Pero la perspectiva temporal y espacial, la comprensión de que el pasado podía interpretarse y
comprenderse mejor cuanto mayor fuese la distancia del historiador es elaboración particular de
la filosofía de la historia ilustrada y de su concepto de progreso. Por ello si el tiempo de la
Historia ya había llegado, a una filosofía de la historia, con la que bien pronto hubo de realizar sus
cuentas, se debía.
Entonces, y solo entonces, pudo además ir surgiendo una conciencia de la MODERNIDAD,
de los tiempos nuevos, así concebidos como parte del mismo proceso de emancipación cultural
del tiempo histórico, de emancipación de la Historia frente a la naturaleza.
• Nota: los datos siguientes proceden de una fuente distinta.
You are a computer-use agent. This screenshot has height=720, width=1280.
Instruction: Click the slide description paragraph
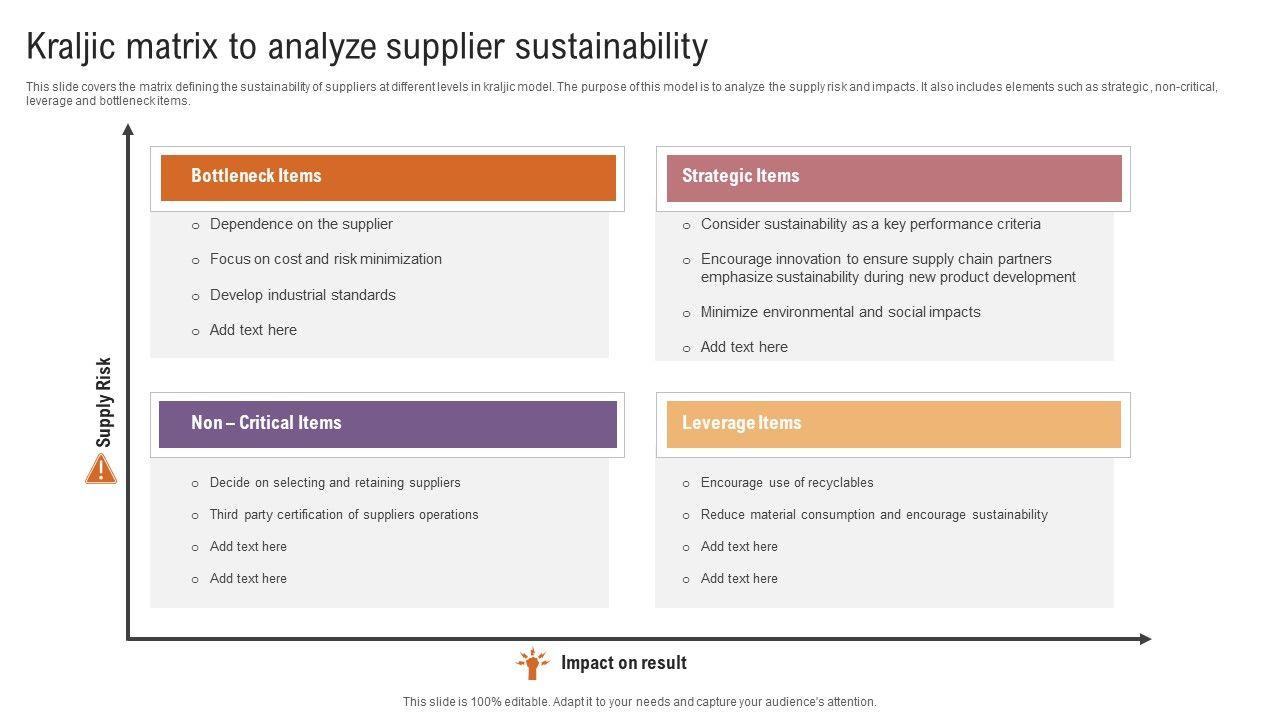coord(620,94)
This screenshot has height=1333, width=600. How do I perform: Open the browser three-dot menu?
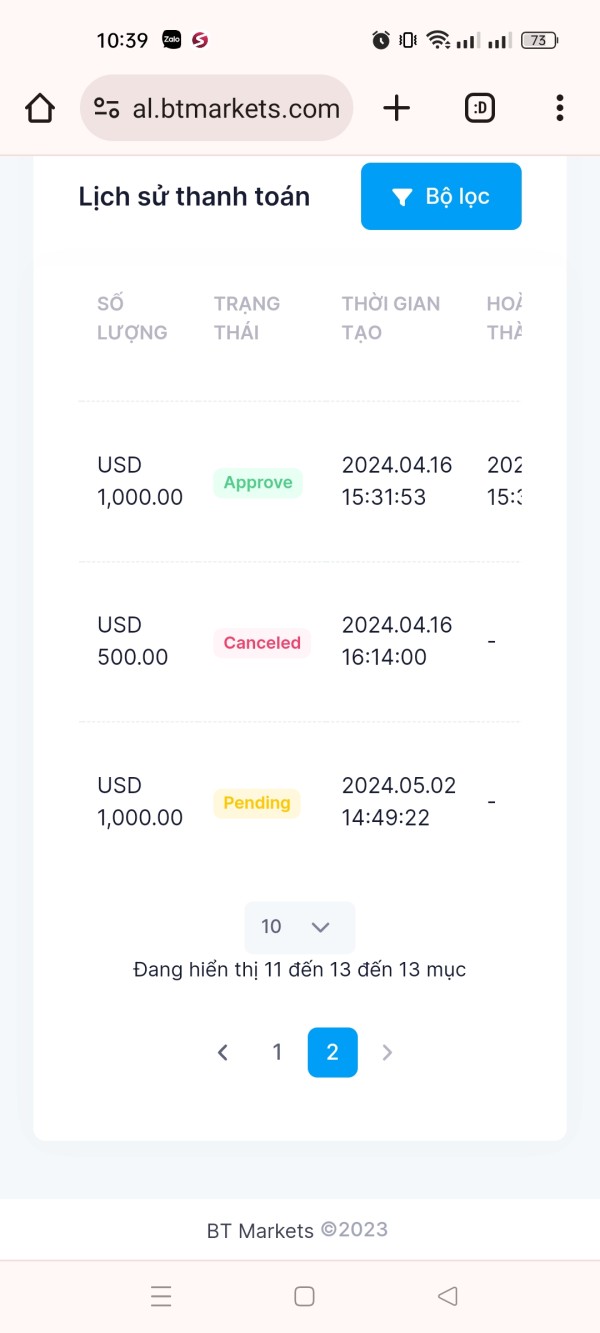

Como parte de ese
proceso integral de cambio, surgía la posibilidad de referirse a una Edad Moderna,
específicamente diversa. La edad moderna así se diferencia de la vieja concepción de las
edades del mundo en tanto en cuanto que viene conocida como tal edad moderna, no ex post,
sino directamente. Y aquí reside la novedad de este concepto de época, que puede servirse de
anteriores distinciones epocales, particularmente del humanismo tardío, para reelaborarlas en
este nuevo sentido. Ya no se trata de un concepto dirigido al pasado, sino que surge del
presente y a su vez indica un futuro aún abierto. Las concepciones anteriores del tiempo que
remitían a consideraciones de retorno de todas las cosas, quebraron definitivamente al abrir
las puertas a un futuro que es esencialmente distinto de cualquier tiempo pasado. La
expectativa se separaba de la experiencia. La identificación de esta edad moderna con el
progreso cerraba así la operación. La visión fundada en el progreso y la concepción de la
historia, de un tiempo propiamente histórico, autonomizado de otras variables
extratemporales, son dos fenómenos contemporáneos y mutuos. Si la edad moderna lleva
consigo siempre la novedad, entonces el pasado diverso debe de descubrirse y debe
precisamente reconocerse su diversidad. La historia en cuanto disciplina moderna surge
entonces cuando la rotura de la tradición ha separado cualitativamente pasado y futuro.